We know the God of blessing not only as the Creator who called the world into being. We know this aspect of God in the ongoing reliability of the created order and in the divine presence that sustains life in all of its week-to-week rhythms. This aspect of God is present with us in all moments and is universally known by all humanity. God's intention in creation is for all to experience shalom, a Hebrew word which means wholeness.
In the Old Testament, the God who creates and blesses helps to balance traditions of a God who saves. The church in its use of the Bible has usually stressed the God who saves, for that is where we as a particular community of faith came into relationship to God. The mighty acts of salvation from the Exodus to the resurrection stress the particular moments of crisis in which we have known God's redeeming power. To acknowledge and serve this God who saves, the church is compelled to respond in the midst of the crises of our time by bringing aid and hope, both spiritual and material.

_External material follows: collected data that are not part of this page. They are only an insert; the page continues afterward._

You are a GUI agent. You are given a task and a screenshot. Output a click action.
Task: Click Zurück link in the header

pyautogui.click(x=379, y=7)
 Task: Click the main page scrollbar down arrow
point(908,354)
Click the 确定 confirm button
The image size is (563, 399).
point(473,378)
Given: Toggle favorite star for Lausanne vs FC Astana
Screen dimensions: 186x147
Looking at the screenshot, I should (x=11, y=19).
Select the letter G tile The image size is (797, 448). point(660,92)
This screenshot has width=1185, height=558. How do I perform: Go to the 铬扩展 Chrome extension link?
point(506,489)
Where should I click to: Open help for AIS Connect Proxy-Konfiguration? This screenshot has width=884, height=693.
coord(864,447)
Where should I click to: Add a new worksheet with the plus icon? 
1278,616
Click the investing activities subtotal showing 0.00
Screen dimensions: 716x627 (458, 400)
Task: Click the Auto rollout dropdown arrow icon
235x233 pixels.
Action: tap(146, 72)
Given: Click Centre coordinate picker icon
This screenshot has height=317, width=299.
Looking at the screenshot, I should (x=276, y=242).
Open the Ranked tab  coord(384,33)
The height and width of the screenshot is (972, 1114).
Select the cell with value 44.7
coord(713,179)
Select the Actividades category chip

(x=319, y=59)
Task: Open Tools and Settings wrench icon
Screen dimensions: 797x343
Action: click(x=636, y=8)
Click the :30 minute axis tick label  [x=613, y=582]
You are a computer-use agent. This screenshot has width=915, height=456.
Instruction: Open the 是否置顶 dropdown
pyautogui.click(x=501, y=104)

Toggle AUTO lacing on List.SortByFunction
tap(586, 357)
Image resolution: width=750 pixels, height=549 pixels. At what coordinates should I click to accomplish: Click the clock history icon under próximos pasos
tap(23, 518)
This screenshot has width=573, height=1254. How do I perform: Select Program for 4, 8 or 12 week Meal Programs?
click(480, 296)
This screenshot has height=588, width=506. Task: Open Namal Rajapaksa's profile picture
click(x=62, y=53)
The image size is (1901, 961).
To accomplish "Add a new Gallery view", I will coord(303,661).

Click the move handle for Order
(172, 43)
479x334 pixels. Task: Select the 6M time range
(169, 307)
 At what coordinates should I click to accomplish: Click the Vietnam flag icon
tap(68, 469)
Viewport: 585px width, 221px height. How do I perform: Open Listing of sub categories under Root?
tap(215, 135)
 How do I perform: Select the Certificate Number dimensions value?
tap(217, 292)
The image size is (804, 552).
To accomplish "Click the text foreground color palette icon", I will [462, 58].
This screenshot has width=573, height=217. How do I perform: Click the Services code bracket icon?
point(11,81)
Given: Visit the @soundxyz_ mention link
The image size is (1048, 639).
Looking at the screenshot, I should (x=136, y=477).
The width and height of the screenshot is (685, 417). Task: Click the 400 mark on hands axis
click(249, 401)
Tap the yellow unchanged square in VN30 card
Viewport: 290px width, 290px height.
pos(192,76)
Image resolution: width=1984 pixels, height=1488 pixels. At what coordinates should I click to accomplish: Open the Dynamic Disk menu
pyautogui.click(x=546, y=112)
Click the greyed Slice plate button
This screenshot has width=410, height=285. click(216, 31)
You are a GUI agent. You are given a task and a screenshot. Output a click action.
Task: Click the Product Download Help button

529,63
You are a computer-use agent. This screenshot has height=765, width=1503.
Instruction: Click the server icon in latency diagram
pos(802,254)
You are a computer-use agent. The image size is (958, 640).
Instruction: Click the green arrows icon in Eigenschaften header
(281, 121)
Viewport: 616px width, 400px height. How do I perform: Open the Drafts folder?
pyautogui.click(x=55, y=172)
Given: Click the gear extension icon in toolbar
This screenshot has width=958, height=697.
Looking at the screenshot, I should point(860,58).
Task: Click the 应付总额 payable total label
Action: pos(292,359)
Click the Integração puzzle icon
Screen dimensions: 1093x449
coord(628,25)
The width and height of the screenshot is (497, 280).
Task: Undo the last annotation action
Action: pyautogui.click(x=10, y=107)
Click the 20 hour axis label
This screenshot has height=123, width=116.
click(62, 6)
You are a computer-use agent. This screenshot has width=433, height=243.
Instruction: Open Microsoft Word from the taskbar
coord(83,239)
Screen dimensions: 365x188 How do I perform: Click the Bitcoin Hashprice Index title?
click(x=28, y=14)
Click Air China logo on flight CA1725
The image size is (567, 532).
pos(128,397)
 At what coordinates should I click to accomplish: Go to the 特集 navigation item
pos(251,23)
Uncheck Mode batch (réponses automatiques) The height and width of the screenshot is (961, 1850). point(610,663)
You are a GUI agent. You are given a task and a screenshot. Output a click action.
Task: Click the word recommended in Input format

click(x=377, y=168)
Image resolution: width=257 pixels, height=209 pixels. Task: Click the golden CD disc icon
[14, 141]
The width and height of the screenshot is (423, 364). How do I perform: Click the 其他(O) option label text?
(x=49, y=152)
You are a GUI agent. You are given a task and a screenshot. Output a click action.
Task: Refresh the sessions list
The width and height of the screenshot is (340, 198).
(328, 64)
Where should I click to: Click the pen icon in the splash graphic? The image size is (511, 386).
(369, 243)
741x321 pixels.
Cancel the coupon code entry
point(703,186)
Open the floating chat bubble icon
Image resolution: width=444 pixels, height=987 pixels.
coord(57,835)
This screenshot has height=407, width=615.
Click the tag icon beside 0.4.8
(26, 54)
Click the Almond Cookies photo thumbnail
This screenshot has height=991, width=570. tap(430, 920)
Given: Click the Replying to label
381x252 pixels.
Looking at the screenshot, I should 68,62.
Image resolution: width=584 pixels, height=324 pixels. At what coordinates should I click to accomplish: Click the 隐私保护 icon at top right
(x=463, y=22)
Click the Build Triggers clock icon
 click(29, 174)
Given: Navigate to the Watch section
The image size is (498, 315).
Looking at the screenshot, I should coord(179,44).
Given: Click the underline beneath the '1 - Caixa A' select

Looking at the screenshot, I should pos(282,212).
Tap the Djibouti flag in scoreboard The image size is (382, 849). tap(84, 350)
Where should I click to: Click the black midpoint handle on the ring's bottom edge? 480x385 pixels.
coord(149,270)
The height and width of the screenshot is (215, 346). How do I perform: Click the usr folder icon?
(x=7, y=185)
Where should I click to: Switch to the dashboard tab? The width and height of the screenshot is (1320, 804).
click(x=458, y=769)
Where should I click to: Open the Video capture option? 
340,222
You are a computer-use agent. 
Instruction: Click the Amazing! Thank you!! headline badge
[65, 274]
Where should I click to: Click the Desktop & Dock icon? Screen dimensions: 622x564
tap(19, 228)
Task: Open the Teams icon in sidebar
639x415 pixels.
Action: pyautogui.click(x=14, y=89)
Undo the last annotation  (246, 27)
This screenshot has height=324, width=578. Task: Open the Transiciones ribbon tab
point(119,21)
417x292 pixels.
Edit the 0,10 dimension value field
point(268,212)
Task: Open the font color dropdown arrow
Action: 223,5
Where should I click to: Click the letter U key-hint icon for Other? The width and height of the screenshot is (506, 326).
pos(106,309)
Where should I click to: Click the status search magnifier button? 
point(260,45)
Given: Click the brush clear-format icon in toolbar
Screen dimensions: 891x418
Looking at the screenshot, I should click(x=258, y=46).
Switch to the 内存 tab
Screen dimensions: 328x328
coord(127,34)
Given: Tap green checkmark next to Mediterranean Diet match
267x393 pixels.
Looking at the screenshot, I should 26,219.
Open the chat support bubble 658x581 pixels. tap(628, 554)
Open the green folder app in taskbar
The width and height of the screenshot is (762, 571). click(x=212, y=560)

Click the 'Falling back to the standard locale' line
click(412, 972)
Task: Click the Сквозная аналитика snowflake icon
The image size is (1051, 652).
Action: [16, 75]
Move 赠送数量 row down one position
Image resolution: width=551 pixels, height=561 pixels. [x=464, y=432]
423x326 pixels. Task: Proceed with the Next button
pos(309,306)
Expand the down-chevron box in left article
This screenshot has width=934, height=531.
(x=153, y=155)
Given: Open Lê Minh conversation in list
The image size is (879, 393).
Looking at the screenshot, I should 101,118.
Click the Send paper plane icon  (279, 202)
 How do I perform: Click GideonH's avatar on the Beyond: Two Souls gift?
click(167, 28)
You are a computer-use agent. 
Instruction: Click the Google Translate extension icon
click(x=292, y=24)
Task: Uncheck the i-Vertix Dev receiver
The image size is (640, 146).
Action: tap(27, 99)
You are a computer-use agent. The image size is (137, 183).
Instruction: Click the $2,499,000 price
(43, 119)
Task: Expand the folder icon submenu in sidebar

But God is not found in the crises alone. God not only acts to deliver but sustains us in all of life. To begin as we have with creation is to be reminded of God's relationship to all creation and not simply to our Judeo-Christian tradition. We are called not only to crisis intervention in a broken world but to the creation and maintenance of faithful systems of order that mediate the blessings of full life to all creation—both persons and environment. To know God as Creator will force the church not only to interventions of the moment, but to the building of shalom.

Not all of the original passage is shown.